The first track, Rush, is unexpectedly different from the rest. While there are still faster tempos, Rush felt crowded and intense, whereas other tracks allow Sivan more room to maneuver. Got Me Started features a quick UK garage beat, while Honey has the exhilarating feeling of dancing under a disco ball. Silly has a subtle deep house accompaniment and producer Ian Kirkpatrick (known for his work on Dua Lipa’s hits New Rules and Don’t Start Now) adds subtle details to the mix, like the sound of a rotary phone or a faint static on the vocals.
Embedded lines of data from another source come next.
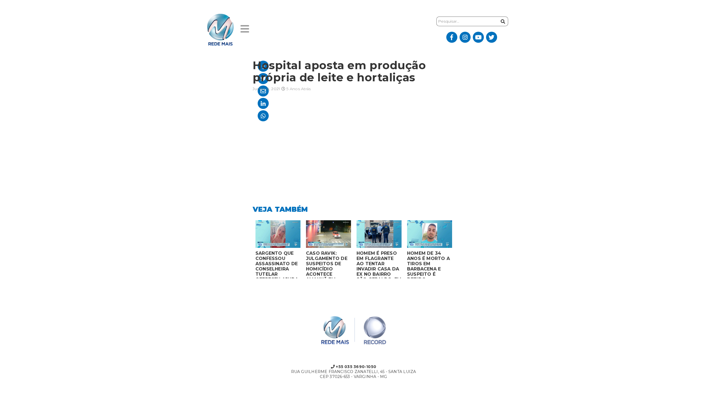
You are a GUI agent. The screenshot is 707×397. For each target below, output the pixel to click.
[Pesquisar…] (502, 21)
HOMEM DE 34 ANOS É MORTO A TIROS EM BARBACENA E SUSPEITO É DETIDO (428, 264)
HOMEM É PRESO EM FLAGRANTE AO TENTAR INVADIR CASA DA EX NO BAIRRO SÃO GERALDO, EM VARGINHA (379, 264)
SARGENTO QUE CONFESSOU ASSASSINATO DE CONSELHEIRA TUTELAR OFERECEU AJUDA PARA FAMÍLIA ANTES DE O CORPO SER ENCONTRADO (276, 264)
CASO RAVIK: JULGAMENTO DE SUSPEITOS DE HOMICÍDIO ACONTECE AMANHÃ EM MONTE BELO (326, 264)
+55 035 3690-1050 (355, 366)
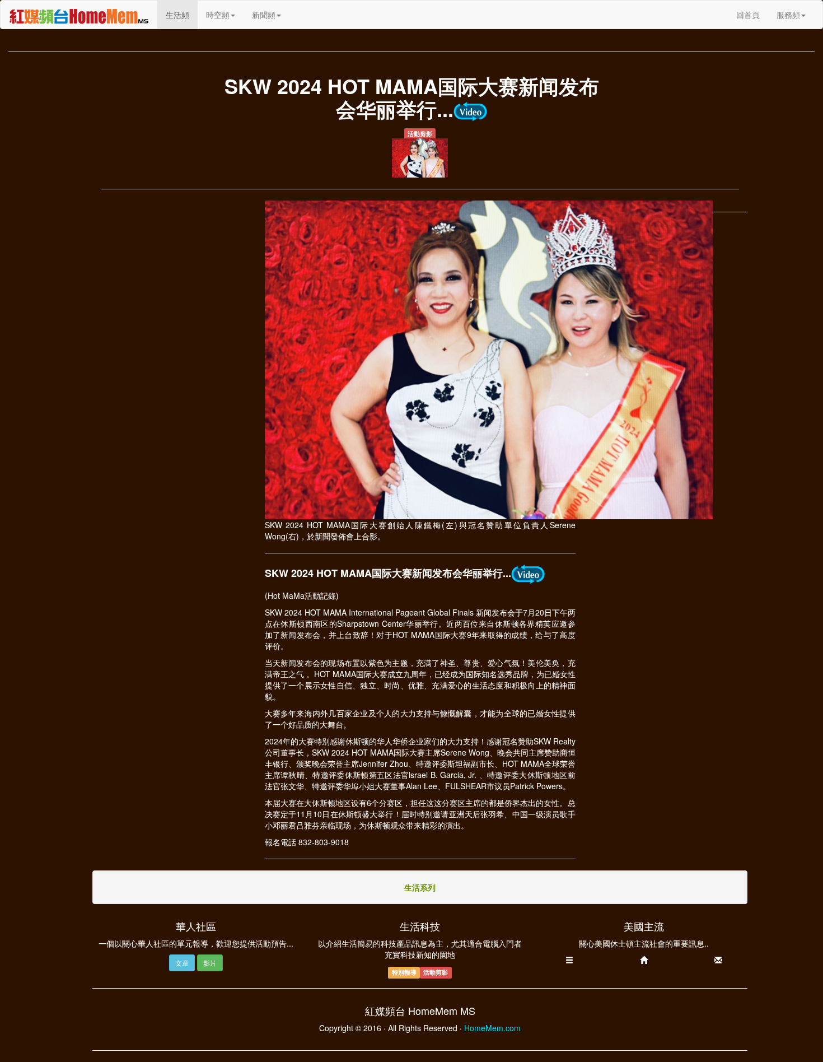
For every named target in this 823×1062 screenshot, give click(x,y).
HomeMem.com (492, 1027)
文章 (182, 962)
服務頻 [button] (788, 14)
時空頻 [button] (218, 14)
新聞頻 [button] (263, 14)
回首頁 (748, 14)
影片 (210, 962)
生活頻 (182, 14)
This attention to intimacy and small details is reminiscent of Finneas’s productions for Billie Eilish and the recent trend of bedroom-pop, but even when Sivan’s songs have a fast pace, they still maintain elegance and a sense of mindfulness.

After emerging from the pandemic, Sivan, who was previously known as Melbourne’s most eligible bachelor, has released breakup songs on his 2020 EP In a Dream. Despite being surrounded by sex and romance, he appears to approach everything with a laid-back attitude, enjoying the present moment rather than worrying about the future. Even when singing about a long-distance relationship on the captivating track “What’s the Time Where You Are,” he maintains a carefree and optimistic outlook.

There are a few exceptionally beautiful songs that touch on past hurts. One of them is the drum-less organ ballad Still Got It, which perfectly captures the awkwardness of encountering an ex-lover (“I saw you at a party / said hello like an old colleague”). The song then boldly declares the desire to reconcile, but ends with the singer’s voice distorted in electronic effects, hinting at the impossibility of truly reconnecting with an old partner. The following track, Can’t Go Back, Baby, seems to acknowledge this truth. The use of a sample from American songwriter Jessica Pratt, repeating the title phrase like a mantra in Sivan’s mind, adds a poetic touch to the production.

In other places, Sivan’s influences are easily recognizable: the use of a vocoder in the chorus of “One of Your Girls” is quite similar to Kavinsky’s “Nightcall” from the Drive soundtrack, and “Got Me Started” doesn’t offer anything new with its well-known sample from Bag Raiders (especially in Australia). Some pop fans may also feel that the overall stakes are too low, and as the pace slows down after the energetic “Rush,” not all of them may give “Something to Give Each Other” the time it deserves to unfold. This would be a pity – as this is one of the best and most unique pop albums of the year. Sivan should be credited for keeping up with the fast-paced genre while also taking time to enjoy the breeze rushing by.